Un fantasme acceptable ?
Deuxième face du même fantasme : le couple lesbien sans homme, donc sans présence du fantasmeur. Nous naviguons ici dans un songe altruiste, gratuit, dénué de notre embarrassant ego. Alors qu’on pense souvent au fantasme comme lieu du narcissisme le plus éhonté, cette modalité-là surprend. Elle est pourtant répandue. Non seulement les hommes consomment des kilomètres de pornographie lesbienne, mais les jeunes filles lisent des tractopelles de mangas yaoi, où des héros mâles tombent amoureux
Quel intérêt ? Soit celui de fantasmer ailleurs, avec des protagonistes différents de soi, vecteurs de possibilités sexuelles nouvelles. Soit parce qu’on ne se juge pas digne du tableau fantasmatique – même dans un monde imaginaire, personne ne voudrait de nous. Cette auto-suppression ne doit pas être minimisée dans une société visuelle, privilégiant certaines morphologies, au point d’interdire le sexe aux contrevenants. C’est d’ailleurs vous qui le dites : sur mon compte Twitter, 40 % des hommes et 30 % des femmes ont grandi avec la certitude que leur corps était dégoûtant (sondage garanti sans valeur scientifique, mais tout de même).

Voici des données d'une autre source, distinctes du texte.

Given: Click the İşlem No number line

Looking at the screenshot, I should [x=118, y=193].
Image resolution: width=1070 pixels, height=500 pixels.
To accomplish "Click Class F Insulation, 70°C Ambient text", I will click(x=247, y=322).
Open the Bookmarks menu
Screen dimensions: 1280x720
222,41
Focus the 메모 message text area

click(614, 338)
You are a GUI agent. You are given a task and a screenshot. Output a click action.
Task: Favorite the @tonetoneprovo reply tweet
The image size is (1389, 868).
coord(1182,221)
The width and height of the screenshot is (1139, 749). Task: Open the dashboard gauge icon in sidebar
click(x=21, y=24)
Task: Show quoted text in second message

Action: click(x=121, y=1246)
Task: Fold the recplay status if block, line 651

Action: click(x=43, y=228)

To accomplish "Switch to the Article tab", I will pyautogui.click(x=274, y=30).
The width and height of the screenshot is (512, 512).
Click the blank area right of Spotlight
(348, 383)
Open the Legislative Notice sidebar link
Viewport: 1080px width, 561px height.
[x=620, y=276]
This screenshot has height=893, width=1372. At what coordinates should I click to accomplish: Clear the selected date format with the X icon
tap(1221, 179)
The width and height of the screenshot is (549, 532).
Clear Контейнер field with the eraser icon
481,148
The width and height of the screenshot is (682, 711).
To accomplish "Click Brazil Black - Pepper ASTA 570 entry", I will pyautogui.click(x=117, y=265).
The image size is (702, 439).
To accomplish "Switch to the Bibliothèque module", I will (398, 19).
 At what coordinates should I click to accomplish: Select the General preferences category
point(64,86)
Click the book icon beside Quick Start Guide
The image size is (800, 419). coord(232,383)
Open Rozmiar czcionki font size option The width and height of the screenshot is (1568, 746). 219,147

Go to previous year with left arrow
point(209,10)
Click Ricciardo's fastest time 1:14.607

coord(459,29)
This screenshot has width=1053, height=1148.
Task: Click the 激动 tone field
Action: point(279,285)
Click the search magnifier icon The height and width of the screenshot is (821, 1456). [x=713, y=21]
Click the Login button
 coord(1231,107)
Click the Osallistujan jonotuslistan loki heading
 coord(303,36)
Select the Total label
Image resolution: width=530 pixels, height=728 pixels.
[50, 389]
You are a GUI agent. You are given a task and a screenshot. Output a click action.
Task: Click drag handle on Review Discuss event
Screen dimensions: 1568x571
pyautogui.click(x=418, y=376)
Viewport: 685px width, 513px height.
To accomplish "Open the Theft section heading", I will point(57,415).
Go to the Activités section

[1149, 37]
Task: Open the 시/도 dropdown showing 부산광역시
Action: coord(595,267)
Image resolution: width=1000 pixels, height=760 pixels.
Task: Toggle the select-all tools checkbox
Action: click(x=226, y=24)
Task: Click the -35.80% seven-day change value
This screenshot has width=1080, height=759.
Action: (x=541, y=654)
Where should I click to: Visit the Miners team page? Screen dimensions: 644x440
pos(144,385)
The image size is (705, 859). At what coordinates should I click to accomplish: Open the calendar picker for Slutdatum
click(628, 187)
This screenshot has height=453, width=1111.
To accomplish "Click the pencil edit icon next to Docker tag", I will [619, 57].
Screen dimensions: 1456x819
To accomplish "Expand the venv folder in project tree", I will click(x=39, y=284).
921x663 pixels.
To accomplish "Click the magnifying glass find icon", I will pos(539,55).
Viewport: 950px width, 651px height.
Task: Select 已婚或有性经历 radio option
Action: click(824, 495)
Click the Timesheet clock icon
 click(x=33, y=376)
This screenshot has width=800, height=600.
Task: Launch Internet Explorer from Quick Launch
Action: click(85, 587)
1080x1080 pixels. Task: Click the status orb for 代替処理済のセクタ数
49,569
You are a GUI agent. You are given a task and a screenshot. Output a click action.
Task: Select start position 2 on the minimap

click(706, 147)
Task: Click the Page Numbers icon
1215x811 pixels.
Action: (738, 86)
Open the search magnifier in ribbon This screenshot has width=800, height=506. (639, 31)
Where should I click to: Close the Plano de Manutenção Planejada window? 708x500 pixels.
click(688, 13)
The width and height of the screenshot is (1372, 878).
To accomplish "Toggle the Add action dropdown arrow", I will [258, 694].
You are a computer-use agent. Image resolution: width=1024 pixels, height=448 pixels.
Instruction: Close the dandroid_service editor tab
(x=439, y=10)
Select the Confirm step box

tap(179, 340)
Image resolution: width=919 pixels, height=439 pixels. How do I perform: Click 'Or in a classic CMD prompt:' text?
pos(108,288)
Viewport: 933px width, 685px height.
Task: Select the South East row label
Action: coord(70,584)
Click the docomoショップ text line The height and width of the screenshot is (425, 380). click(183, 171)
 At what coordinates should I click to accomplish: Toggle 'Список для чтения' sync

Une dernière observation pour la route ? Le fantasme du sexe entre femmes est acceptable. Raisonnable. Il peut s’admettre à la machine à café, nous n’avons rien à cacher – ce n’est plus un fantasme, c’est un rouleau compresseur. Pour cette raison il s’auto-entretient : l’acceptabilité est une spirale vertueuse. Pour la même raison il pourrait bien s’autodétruire : la subversion sans soufre commence à sentir l’aspartame.